* **TO BE DONE**: Copy the material below word for word.

* **EXTRACTED MATERIAL**:
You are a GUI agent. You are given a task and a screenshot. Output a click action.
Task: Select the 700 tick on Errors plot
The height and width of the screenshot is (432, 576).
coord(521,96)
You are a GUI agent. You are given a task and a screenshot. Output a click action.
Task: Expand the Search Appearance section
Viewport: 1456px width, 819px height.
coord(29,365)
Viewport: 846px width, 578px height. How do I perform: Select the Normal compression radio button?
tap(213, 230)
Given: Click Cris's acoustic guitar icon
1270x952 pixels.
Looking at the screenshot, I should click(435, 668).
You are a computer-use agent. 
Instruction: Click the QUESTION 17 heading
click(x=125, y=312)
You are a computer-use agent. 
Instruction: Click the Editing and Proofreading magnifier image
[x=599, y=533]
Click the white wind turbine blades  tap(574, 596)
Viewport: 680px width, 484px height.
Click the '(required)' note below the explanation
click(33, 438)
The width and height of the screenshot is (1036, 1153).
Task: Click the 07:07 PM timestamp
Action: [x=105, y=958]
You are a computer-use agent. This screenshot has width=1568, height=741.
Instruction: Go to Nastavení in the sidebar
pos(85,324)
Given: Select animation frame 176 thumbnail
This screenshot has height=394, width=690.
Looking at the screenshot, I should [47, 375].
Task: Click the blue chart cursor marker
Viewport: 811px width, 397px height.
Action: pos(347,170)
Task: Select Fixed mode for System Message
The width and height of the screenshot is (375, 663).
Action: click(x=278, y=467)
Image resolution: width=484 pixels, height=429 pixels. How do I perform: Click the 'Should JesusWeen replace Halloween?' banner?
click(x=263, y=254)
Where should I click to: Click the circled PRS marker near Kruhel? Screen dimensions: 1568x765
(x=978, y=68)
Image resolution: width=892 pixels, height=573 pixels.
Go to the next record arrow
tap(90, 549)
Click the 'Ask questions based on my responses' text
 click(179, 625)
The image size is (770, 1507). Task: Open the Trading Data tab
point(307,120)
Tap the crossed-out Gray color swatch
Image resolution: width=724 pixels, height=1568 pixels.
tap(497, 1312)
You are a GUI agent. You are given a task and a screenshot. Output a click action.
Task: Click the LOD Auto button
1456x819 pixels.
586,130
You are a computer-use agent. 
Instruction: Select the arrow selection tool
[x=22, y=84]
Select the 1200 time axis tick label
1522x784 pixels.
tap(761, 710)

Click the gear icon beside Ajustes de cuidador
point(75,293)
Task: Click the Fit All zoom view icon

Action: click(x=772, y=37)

* **ANSWER FOR THIS EXERCISE**:
You are a GUI agent. You are given a task and a screenshot. Output a click action.
Task: Select the 700 tick on Errors plot
The height and width of the screenshot is (432, 576).
coord(521,96)
You are a GUI agent. You are given a task and a screenshot. Output a click action.
Task: Expand the Search Appearance section
Viewport: 1456px width, 819px height.
coord(29,365)
Viewport: 846px width, 578px height. How do I perform: Select the Normal compression radio button?
tap(213, 230)
Given: Click Cris's acoustic guitar icon
1270x952 pixels.
Looking at the screenshot, I should click(435, 668).
You are a computer-use agent. 
Instruction: Click the QUESTION 17 heading
click(x=125, y=312)
You are a computer-use agent. 
Instruction: Click the Editing and Proofreading magnifier image
[x=599, y=533]
Click the white wind turbine blades  tap(574, 596)
Viewport: 680px width, 484px height.
Click the '(required)' note below the explanation
click(33, 438)
The width and height of the screenshot is (1036, 1153).
Task: Click the 07:07 PM timestamp
Action: [x=105, y=958]
You are a computer-use agent. This screenshot has width=1568, height=741.
Instruction: Go to Nastavení in the sidebar
pos(85,324)
Given: Select animation frame 176 thumbnail
This screenshot has height=394, width=690.
Looking at the screenshot, I should [47, 375].
Task: Click the blue chart cursor marker
Viewport: 811px width, 397px height.
Action: pos(347,170)
Task: Select Fixed mode for System Message
The width and height of the screenshot is (375, 663).
Action: click(x=278, y=467)
Image resolution: width=484 pixels, height=429 pixels. How do I perform: Click the 'Should JesusWeen replace Halloween?' banner?
click(x=263, y=254)
Where should I click to: Click the circled PRS marker near Kruhel? Screen dimensions: 1568x765
(x=978, y=68)
Image resolution: width=892 pixels, height=573 pixels.
Go to the next record arrow
tap(90, 549)
Click the 'Ask questions based on my responses' text
 click(179, 625)
The image size is (770, 1507). Task: Open the Trading Data tab
point(307,120)
Tap the crossed-out Gray color swatch
Image resolution: width=724 pixels, height=1568 pixels.
tap(497, 1312)
You are a GUI agent. You are given a task and a screenshot. Output a click action.
Task: Click the LOD Auto button
1456x819 pixels.
586,130
You are a computer-use agent. 
Instruction: Select the arrow selection tool
[x=22, y=84]
Select the 1200 time axis tick label
1522x784 pixels.
tap(761, 710)

Click the gear icon beside Ajustes de cuidador
point(75,293)
Task: Click the Fit All zoom view icon

Action: click(x=772, y=37)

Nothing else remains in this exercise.